L’intelligence artificielle bouleverse nos économies et redéfinit nos modes de vie. Pourtant, alors que l’IA promet une révolution dans l’agriculture, l’éducation, la santé et la gouvernance, l’Afrique se retrouve souvent en marge des décisions stratégiques qui façonnent cette technologie. Alors que le Sommet Mondial de l’IA se tient les 10 et 11 février à Paris et convie un certain nombre d’officiels africains, il est temps de poser une question essentielle : l’Afrique est-elle condamnée à être un simple réservoir de données et de talents, ou peut-elle se réapproprier son avenir numérique ?

Selon un rapport de la Banque africaine de développement (BAD), 65 % des entreprises d’Afrique subsaharienne ayant intégré l’IA dans leur système ont amélioré leur situation financière. Une statistique encourageante qui cache toutefois une réalité préoccupante : la majorité des solutions déployées sur notre continent sont conçues et contrôlées à l’étranger ou par des multinationales étrangères. Cette externalisation des technologies génère des biais algorithmiques et une inadéquation des outils aux réalités africaines. Par exemple, des systèmes de reconnaissance faciale développés sur desbases dedonnées occidentales, peinent à identifier correctement les visages africains, illustrant ainsi comment l’universalité de l’IA peut renforcer des inégalités préexistantes tant sur plan économique que sur le plan racial.

Au-delà des biais techniques, l’Afrique fait également face à un déficit structurel majeur. Sans centres de calcul performants (data center) et en l’absence d’une souveraineté sur nos données, nos entreprises se voient contraintes de dépendre d’infrastructures étrangères. Cette situation limite notre capacité à innover et à développer des solutions adaptées à nos enjeux locaux. La formation en intelligence économique et l’expérience acquise au sein de groupes internationaux, comme Total Energy ou BNP Paribas, m’ont appris que la maîtrise de la donnée et des technologies de pointe est indispensable pour transformer un marché en véritable levier de développement.
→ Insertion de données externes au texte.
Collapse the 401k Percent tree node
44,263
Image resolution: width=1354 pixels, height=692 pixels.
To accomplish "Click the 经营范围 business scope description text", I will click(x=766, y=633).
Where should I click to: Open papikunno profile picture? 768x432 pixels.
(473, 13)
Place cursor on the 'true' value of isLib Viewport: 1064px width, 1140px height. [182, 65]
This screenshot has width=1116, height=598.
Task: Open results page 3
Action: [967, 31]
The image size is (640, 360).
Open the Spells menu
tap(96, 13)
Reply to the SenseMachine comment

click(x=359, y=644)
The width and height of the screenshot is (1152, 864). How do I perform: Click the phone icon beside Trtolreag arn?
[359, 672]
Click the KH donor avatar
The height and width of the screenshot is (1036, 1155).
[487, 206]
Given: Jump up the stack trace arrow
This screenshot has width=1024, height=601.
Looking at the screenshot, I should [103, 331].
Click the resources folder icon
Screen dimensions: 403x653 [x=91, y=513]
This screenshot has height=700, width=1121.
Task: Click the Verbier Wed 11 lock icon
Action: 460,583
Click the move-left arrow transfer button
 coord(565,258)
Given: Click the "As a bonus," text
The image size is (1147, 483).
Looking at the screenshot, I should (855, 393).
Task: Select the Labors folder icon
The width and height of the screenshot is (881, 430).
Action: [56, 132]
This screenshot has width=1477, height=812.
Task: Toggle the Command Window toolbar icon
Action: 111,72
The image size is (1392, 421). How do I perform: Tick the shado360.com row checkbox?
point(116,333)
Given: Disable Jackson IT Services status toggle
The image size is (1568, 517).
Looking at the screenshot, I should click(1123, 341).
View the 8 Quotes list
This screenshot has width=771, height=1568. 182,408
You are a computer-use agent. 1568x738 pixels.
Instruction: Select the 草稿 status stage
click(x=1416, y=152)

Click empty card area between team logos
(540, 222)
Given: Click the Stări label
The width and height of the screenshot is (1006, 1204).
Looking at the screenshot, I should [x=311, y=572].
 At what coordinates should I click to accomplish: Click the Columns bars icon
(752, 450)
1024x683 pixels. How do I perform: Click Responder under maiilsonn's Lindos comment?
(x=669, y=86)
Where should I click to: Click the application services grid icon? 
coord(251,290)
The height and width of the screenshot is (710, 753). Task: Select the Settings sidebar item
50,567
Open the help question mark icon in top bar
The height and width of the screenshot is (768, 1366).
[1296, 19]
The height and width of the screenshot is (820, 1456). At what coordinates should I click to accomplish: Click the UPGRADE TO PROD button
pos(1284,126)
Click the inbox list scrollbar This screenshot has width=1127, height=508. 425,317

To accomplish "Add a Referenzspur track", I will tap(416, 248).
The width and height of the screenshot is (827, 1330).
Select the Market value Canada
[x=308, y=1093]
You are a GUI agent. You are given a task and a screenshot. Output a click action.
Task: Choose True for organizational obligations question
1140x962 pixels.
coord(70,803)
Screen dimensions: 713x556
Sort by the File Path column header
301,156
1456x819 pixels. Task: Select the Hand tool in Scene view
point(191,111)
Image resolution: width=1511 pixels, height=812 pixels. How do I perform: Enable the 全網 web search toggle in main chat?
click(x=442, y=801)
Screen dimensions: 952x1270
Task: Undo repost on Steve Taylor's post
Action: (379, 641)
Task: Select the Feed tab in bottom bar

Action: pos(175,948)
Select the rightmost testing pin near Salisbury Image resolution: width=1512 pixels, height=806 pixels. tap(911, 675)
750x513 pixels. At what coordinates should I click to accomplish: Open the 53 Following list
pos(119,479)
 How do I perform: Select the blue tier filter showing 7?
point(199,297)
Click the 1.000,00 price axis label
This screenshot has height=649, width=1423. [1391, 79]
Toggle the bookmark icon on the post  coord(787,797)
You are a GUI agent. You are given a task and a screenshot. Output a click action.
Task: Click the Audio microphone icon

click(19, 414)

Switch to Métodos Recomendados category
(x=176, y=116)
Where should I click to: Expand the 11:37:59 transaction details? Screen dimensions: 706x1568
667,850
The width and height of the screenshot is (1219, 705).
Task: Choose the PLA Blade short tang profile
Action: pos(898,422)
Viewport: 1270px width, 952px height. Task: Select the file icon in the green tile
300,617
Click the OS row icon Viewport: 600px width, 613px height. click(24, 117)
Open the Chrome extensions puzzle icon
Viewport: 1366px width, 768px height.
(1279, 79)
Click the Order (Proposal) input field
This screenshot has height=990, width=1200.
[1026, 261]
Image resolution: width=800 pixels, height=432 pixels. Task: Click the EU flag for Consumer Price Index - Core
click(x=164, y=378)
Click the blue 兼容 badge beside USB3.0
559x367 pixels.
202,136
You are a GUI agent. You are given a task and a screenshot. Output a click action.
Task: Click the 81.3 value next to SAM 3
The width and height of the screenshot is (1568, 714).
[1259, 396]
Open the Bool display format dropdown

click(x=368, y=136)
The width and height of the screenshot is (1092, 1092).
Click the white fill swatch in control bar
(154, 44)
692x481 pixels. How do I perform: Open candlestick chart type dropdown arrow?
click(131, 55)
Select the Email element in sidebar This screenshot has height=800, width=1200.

Vers une IA “Made in Africa”

Il est impératif de renverser cette tendance. L’Afrique dispose d’un potentiel considérable, tant en termes de talents que d’innovations locales. Des initiatives remarquables émergent déjà : au Kenya, l’IA optimise la production agricole ; au Nigeria, des modèles prédictifs redéfinissent le secteur énergétique ; et des startups comme Lengo AI au Sénégal prouvent que l’innovation africaine est une force en devenir.

Cependant, ces réussites restent isolées sans une vision continentale cohérente. L’Union africaine a amorcé une stratégie pour l’IA, mais sa mise en œuvre demeure trop lente et disparate. Pour ce faire, nous devons massivement investir dans des infrastructures numériques, encourager la formation spécialisée et établir des cadres éthiques adaptés à notre contexte. Il ne suffit pas d’importer des solutions toutes faites : il faut concevoir une IA “made in Africa” qui réponde à nos défis socio-économiques et renforce notre souveraineté technologique.

L’heure est donc à l’action. En tant qu’entrepreneur engagé et acteur de plusieurs secteurs – de la mine au développement en passant par la technologie – je suis convaincu que l’Afrique ne peut se contenter d’observer l’évolution de l’IA depuis la périphérie. Le Sommet de Paris

offre une tribune pour débattre de ces enjeux, mais c’est sur le terrain, par des choix stratégiques audacieux et des investissements concrets, que notre continent pourra véritablement s’imposer dans la révolution numérique. Nous avons tous un rôle à jouer : décideurs politiques, entrepreneurs, chercheurs et citoyens. Refusons d’être de simples consommateurs passifs d’une technologie conçue ailleurs. Osons réinventer l’IA à notre image, pour que l’avenir numérique de l’Afrique soit synonyme d’innovation, d’inclusion et de souveraineté.